Last week, in my ecology class, while handing out an assignment, my professor said something that paused me mid-note:
“At least sit with the assignment, even if you’re not able to solve it.”
Sit with it?Â
In a classroom increasingly anxious about AI-generated content, about students blatantly outsourcing even casual homework from ChatGPT, this sentence felt oddly out of place, almost tender, almost radical.
The dominant narrative is familiar by now: students are lazy, unserious, intellectually hollowed out by easy tools. AI, we are told, is making us stupid. Depending on who is speaking, the proposed solution ranges from stricter surveillance to outright moral scolding.
That same morning, I read an article arguing exactly this, before pivoting, almost sheepishly, to suggest that perhaps the better question is not whether AI makes us dumb, but how we might use it to become smarter. I returned to my professor’s sentence and wondered: Is this entire ordeal really that simple?
Let me zoom out.
Before we rush into ethical gymnastics about tools, users, and outcomes, before we debate plagiarism, shortcuts, or productivity, I want to ask a different question. Not who is committing the crime, or how, or even what the damage is.
I want to ask: why?
Why do we reach for ChatGPT so quickly? And no, I am not talking about convenience or efficiency. I am talking about something quieter, something psychological.

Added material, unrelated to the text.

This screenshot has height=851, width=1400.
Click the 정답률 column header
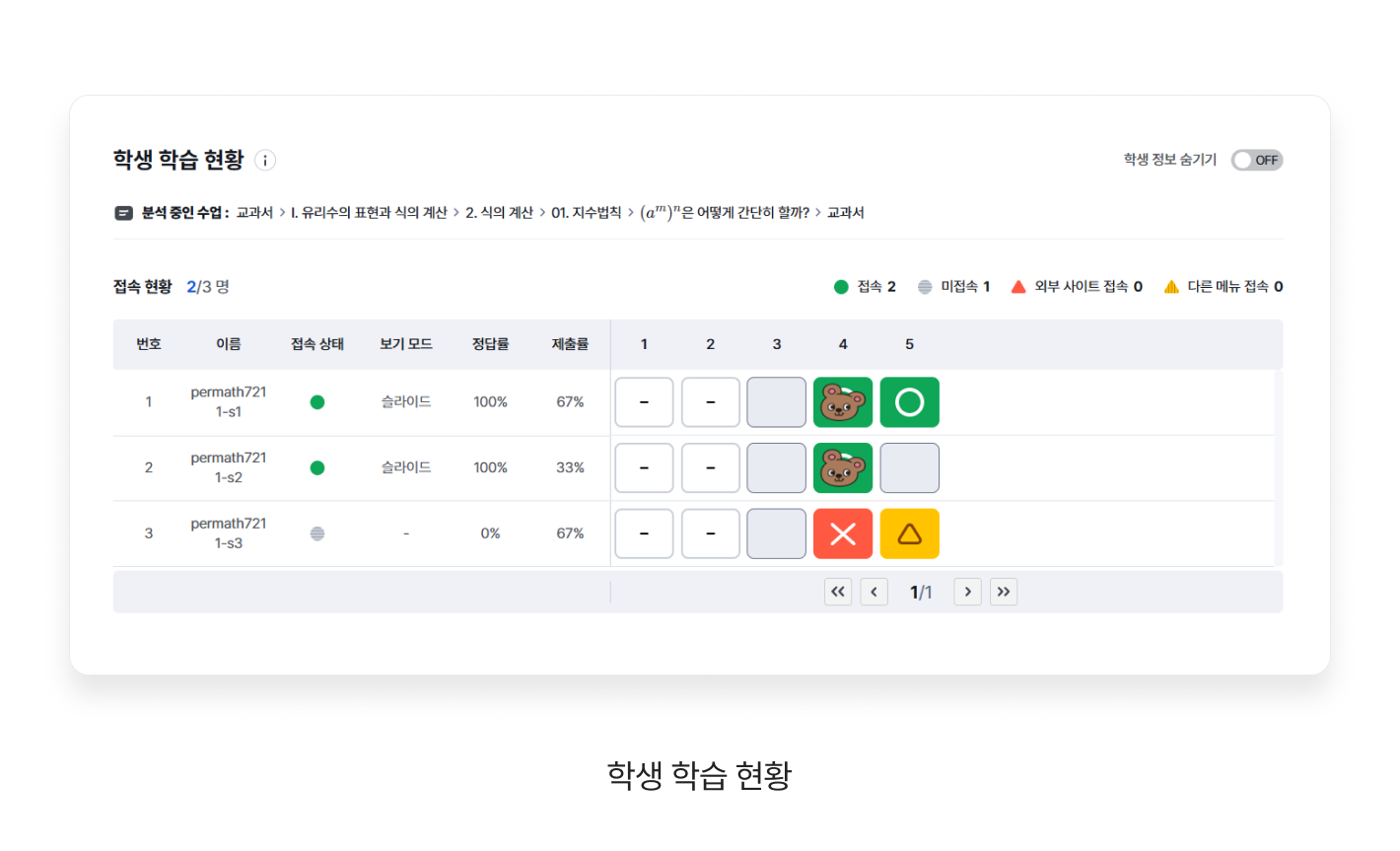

My professor was not merely complaining about AI, he was pointing to something deeper: students no longer even try to sit with the assignment. They do not misinterpret or struggle through a wrong approach,they simply hand it over. The easy explanation is laziness or stupidity or moral decay.
But that explanation itself is lazy.
I have seen students who love their craft, who are skilled, curious, and genuinely invested, use AI just as readily. Fear does not discriminate between the capable and the unprepared.
For many students, especially those insecure about their thinking or writing, AI is not a shortcut. It is an armor. This is not about avoiding work. It is about avoiding the risk of being wrong.
Thinking is slow, it requires uncertainty. It demands that we tolerate not knowing, that we entertain the possibility of error. And error, in our current systems, is not acceptable. It is punished.
We live in a world obsessed with precision, accuracy, and speed. Traits we increasingly mistake for intelligence. Traits that are, frankly, robotic. Trying, real trying, is destinationless, it is probabilistic. You might be right, but you will almost certainly be wrong first. And when wrongness carries disproportionate consequences, grades, judgment, humiliation, exclusion, the reward of being right no longer feels worth the risk. So we outsource the uncertainty.
AI does not merely give answers. It gives reassurance. It offers something polished, correct-looking, and safe. It allows us to bypass the most uncomfortable part of thinking: sitting with confusion.
When people say, “Students aren’t even trying anymore,” I want to ask: Trying for what?
For a system that rewards correctness over curiosity?
For institutions that treat mistakes as evidence of inadequacy rather than as part of growth?
This is not merely a student failure. It is a systemic one. Creation, real creation, is messy, imperfect, it stumbles, doubles back, contradicts itself before finding clarity. But instead of making space for that mess, we chase perfection, optimization, and acceptance.Â
And in doing so, we risk something quieter than academic dishonesty. We risk replacing human honour in failure with a robotic impulse to fill every gap of imperfection with precision.
I keep returning to a line by Sophocles: “Rather fail with honor than succeed by fraud.”
Every great genius has failed countless times before arriving at something meaningful. Those failures did not diminish their efforts. They paved the path toward them. What we risk letting AI steal is not our intelligence, but our permission to be imperfect.
Just to be accepted.
Just to be rewarded.
My professor did not ask us to solve the assignment.
He asked us to sit with it.
Perhaps that is the part we are most afraid of losing.